### Exercise objective
Please transcribe each of the records exactly as given.

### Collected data
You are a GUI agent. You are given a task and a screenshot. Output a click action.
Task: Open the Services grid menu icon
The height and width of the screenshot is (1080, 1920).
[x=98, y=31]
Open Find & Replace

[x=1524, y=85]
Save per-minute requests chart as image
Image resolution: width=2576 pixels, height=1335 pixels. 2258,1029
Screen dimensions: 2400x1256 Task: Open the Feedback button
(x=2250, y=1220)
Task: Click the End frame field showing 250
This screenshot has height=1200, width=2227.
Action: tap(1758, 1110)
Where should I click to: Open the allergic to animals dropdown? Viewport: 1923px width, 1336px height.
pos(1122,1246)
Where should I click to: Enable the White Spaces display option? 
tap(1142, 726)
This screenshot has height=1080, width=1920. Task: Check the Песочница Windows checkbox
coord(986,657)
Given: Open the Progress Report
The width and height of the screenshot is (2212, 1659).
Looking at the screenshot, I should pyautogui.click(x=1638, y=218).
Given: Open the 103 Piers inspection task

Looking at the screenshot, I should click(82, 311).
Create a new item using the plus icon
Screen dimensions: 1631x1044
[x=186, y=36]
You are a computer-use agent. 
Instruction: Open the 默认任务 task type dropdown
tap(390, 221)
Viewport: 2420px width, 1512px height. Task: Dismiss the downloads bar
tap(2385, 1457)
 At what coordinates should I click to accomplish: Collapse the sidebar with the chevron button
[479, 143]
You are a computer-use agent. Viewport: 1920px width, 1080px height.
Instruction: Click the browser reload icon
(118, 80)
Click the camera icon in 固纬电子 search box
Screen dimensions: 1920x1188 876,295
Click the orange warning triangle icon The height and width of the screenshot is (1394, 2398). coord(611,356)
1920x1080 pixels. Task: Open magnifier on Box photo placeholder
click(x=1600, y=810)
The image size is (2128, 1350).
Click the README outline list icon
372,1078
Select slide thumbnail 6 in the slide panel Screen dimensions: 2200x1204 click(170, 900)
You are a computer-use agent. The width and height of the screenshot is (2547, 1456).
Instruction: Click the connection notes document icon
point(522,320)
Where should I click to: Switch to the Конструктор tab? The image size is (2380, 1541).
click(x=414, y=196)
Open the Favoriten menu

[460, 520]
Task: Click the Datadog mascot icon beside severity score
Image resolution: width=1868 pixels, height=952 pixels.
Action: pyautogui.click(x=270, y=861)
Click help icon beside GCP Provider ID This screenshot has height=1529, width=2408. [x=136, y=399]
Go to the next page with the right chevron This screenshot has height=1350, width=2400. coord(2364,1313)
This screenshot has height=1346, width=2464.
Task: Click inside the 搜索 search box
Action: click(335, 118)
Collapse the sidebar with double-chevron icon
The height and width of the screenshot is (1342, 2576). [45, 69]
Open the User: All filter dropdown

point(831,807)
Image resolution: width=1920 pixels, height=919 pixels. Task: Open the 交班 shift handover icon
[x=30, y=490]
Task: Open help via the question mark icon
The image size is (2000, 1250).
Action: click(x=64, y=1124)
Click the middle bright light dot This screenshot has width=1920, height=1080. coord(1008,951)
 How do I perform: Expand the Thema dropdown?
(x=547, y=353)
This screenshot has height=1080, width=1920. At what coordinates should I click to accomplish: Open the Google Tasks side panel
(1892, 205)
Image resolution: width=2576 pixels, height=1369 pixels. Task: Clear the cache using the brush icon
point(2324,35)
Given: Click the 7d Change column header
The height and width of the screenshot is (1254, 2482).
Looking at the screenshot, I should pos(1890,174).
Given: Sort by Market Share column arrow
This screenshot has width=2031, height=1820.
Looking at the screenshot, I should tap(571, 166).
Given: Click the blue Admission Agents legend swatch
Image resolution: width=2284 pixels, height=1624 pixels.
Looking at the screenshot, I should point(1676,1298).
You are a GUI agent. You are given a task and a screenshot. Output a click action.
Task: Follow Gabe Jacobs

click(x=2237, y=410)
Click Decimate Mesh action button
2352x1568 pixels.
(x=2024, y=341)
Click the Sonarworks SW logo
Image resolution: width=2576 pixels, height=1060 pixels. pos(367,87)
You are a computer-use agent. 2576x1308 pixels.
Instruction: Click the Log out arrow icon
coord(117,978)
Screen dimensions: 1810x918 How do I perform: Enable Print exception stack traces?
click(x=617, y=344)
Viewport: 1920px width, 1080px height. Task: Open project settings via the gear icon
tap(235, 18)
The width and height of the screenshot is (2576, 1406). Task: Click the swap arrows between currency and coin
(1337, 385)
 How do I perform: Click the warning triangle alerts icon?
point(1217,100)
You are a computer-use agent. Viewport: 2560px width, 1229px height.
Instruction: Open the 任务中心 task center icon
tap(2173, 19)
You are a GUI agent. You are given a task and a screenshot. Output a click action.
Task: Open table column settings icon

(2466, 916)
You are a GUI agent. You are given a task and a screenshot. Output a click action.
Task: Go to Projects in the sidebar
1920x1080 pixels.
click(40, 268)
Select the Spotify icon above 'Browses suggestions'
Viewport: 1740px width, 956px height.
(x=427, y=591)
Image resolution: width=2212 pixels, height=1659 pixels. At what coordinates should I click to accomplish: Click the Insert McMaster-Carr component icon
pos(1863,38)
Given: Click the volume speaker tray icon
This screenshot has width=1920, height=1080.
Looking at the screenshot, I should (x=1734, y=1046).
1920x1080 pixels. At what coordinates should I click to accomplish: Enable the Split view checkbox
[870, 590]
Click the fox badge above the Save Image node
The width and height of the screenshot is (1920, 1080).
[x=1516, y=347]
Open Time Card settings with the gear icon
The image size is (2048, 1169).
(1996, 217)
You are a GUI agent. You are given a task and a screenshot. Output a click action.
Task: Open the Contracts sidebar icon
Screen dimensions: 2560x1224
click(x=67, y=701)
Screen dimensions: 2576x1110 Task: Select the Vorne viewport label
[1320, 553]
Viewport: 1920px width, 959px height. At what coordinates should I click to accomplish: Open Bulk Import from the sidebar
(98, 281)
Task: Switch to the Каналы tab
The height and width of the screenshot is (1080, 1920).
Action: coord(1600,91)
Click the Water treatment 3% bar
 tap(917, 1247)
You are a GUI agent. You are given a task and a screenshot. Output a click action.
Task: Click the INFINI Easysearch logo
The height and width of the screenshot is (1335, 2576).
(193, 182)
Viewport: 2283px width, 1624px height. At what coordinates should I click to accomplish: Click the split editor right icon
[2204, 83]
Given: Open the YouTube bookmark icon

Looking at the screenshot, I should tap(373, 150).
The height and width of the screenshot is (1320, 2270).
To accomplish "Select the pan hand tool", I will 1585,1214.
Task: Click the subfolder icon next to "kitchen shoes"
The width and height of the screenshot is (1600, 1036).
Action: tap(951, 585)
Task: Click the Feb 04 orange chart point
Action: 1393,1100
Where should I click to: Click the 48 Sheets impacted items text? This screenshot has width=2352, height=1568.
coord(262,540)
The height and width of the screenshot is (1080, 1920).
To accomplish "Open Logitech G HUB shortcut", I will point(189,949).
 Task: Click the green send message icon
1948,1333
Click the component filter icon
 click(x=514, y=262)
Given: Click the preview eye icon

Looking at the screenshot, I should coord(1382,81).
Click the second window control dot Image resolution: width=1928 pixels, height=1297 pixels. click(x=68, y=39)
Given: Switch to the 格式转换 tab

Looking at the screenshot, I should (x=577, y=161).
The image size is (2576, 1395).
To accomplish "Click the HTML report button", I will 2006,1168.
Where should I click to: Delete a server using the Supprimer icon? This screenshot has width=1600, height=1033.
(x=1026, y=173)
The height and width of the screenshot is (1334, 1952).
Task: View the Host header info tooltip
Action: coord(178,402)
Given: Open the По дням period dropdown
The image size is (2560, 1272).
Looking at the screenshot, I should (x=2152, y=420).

### Task output
You are a GUI agent. You are given a task and a screenshot. Output a click action.
Task: Open the Services grid menu icon
The height and width of the screenshot is (1080, 1920).
[x=98, y=31]
Open Find & Replace

[x=1524, y=85]
Save per-minute requests chart as image
Image resolution: width=2576 pixels, height=1335 pixels. 2258,1029
Screen dimensions: 2400x1256 Task: Open the Feedback button
(x=2250, y=1220)
Task: Click the End frame field showing 250
This screenshot has height=1200, width=2227.
Action: tap(1758, 1110)
Where should I click to: Open the allergic to animals dropdown? Viewport: 1923px width, 1336px height.
pos(1122,1246)
Where should I click to: Enable the White Spaces display option? 
tap(1142, 726)
This screenshot has height=1080, width=1920. Task: Check the Песочница Windows checkbox
coord(986,657)
Given: Open the Progress Report
The width and height of the screenshot is (2212, 1659).
Looking at the screenshot, I should pyautogui.click(x=1638, y=218).
Given: Open the 103 Piers inspection task

Looking at the screenshot, I should click(82, 311).
Create a new item using the plus icon
Screen dimensions: 1631x1044
[x=186, y=36]
You are a computer-use agent. 
Instruction: Open the 默认任务 task type dropdown
tap(390, 221)
Viewport: 2420px width, 1512px height. Task: Dismiss the downloads bar
tap(2385, 1457)
 At what coordinates should I click to accomplish: Collapse the sidebar with the chevron button
[479, 143]
You are a computer-use agent. Viewport: 1920px width, 1080px height.
Instruction: Click the browser reload icon
(118, 80)
Click the camera icon in 固纬电子 search box
Screen dimensions: 1920x1188 876,295
Click the orange warning triangle icon The height and width of the screenshot is (1394, 2398). coord(611,356)
1920x1080 pixels. Task: Open magnifier on Box photo placeholder
click(x=1600, y=810)
The image size is (2128, 1350).
Click the README outline list icon
372,1078
Select slide thumbnail 6 in the slide panel Screen dimensions: 2200x1204 click(170, 900)
You are a computer-use agent. The width and height of the screenshot is (2547, 1456).
Instruction: Click the connection notes document icon
point(522,320)
Where should I click to: Switch to the Конструктор tab? The image size is (2380, 1541).
click(x=414, y=196)
Open the Favoriten menu

[460, 520]
Task: Click the Datadog mascot icon beside severity score
Image resolution: width=1868 pixels, height=952 pixels.
Action: pyautogui.click(x=270, y=861)
Click help icon beside GCP Provider ID This screenshot has height=1529, width=2408. [x=136, y=399]
Go to the next page with the right chevron This screenshot has height=1350, width=2400. coord(2364,1313)
This screenshot has height=1346, width=2464.
Task: Click inside the 搜索 search box
Action: click(335, 118)
Collapse the sidebar with double-chevron icon
The height and width of the screenshot is (1342, 2576). [45, 69]
Open the User: All filter dropdown

point(831,807)
Image resolution: width=1920 pixels, height=919 pixels. Task: Open the 交班 shift handover icon
[x=30, y=490]
Task: Open help via the question mark icon
The image size is (2000, 1250).
Action: click(x=64, y=1124)
Click the middle bright light dot This screenshot has width=1920, height=1080. coord(1008,951)
 How do I perform: Expand the Thema dropdown?
(x=547, y=353)
This screenshot has height=1080, width=1920. At what coordinates should I click to accomplish: Open the Google Tasks side panel
(1892, 205)
Image resolution: width=2576 pixels, height=1369 pixels. Task: Clear the cache using the brush icon
point(2324,35)
Given: Click the 7d Change column header
The height and width of the screenshot is (1254, 2482).
Looking at the screenshot, I should pos(1890,174).
Given: Sort by Market Share column arrow
This screenshot has width=2031, height=1820.
Looking at the screenshot, I should tap(571, 166).
Given: Click the blue Admission Agents legend swatch
Image resolution: width=2284 pixels, height=1624 pixels.
Looking at the screenshot, I should point(1676,1298).
You are a GUI agent. You are given a task and a screenshot. Output a click action.
Task: Follow Gabe Jacobs

click(x=2237, y=410)
Click Decimate Mesh action button
2352x1568 pixels.
(x=2024, y=341)
Click the Sonarworks SW logo
Image resolution: width=2576 pixels, height=1060 pixels. pos(367,87)
You are a computer-use agent. 2576x1308 pixels.
Instruction: Click the Log out arrow icon
coord(117,978)
Screen dimensions: 1810x918 How do I perform: Enable Print exception stack traces?
click(x=617, y=344)
Viewport: 1920px width, 1080px height. Task: Open project settings via the gear icon
tap(235, 18)
The width and height of the screenshot is (2576, 1406). Task: Click the swap arrows between currency and coin
(1337, 385)
 How do I perform: Click the warning triangle alerts icon?
point(1217,100)
You are a computer-use agent. Viewport: 2560px width, 1229px height.
Instruction: Open the 任务中心 task center icon
tap(2173, 19)
You are a GUI agent. You are given a task and a screenshot. Output a click action.
Task: Open table column settings icon

(2466, 916)
You are a GUI agent. You are given a task and a screenshot. Output a click action.
Task: Go to Projects in the sidebar
1920x1080 pixels.
click(40, 268)
Select the Spotify icon above 'Browses suggestions'
Viewport: 1740px width, 956px height.
(x=427, y=591)
Image resolution: width=2212 pixels, height=1659 pixels. At what coordinates should I click to accomplish: Click the Insert McMaster-Carr component icon
pos(1863,38)
Given: Click the volume speaker tray icon
This screenshot has width=1920, height=1080.
Looking at the screenshot, I should (x=1734, y=1046).
1920x1080 pixels. At what coordinates should I click to accomplish: Enable the Split view checkbox
[870, 590]
Click the fox badge above the Save Image node
The width and height of the screenshot is (1920, 1080).
[x=1516, y=347]
Open Time Card settings with the gear icon
The image size is (2048, 1169).
(1996, 217)
You are a GUI agent. You are given a task and a screenshot. Output a click action.
Task: Open the Contracts sidebar icon
Screen dimensions: 2560x1224
click(x=67, y=701)
Screen dimensions: 2576x1110 Task: Select the Vorne viewport label
[1320, 553]
Viewport: 1920px width, 959px height. At what coordinates should I click to accomplish: Open Bulk Import from the sidebar
(98, 281)
Task: Switch to the Каналы tab
The height and width of the screenshot is (1080, 1920).
Action: coord(1600,91)
Click the Water treatment 3% bar
 tap(917, 1247)
You are a GUI agent. You are given a task and a screenshot. Output a click action.
Task: Click the INFINI Easysearch logo
The height and width of the screenshot is (1335, 2576).
(193, 182)
Viewport: 2283px width, 1624px height. At what coordinates should I click to accomplish: Click the split editor right icon
[2204, 83]
Given: Open the YouTube bookmark icon

Looking at the screenshot, I should tap(373, 150).
The height and width of the screenshot is (1320, 2270).
To accomplish "Select the pan hand tool", I will 1585,1214.
Task: Click the subfolder icon next to "kitchen shoes"
The width and height of the screenshot is (1600, 1036).
Action: tap(951, 585)
Task: Click the Feb 04 orange chart point
Action: 1393,1100
Where should I click to: Click the 48 Sheets impacted items text? This screenshot has width=2352, height=1568.
coord(262,540)
The height and width of the screenshot is (1080, 1920).
To accomplish "Open Logitech G HUB shortcut", I will point(189,949).
 Task: Click the green send message icon
1948,1333
Click the component filter icon
 click(x=514, y=262)
Given: Click the preview eye icon

Looking at the screenshot, I should coord(1382,81).
Click the second window control dot Image resolution: width=1928 pixels, height=1297 pixels. click(x=68, y=39)
Given: Switch to the 格式转换 tab

Looking at the screenshot, I should (x=577, y=161).
The image size is (2576, 1395).
To accomplish "Click the HTML report button", I will 2006,1168.
Where should I click to: Delete a server using the Supprimer icon? This screenshot has width=1600, height=1033.
(x=1026, y=173)
The height and width of the screenshot is (1334, 1952).
Task: View the Host header info tooltip
Action: coord(178,402)
Given: Open the По дням period dropdown
The image size is (2560, 1272).
Looking at the screenshot, I should (x=2152, y=420).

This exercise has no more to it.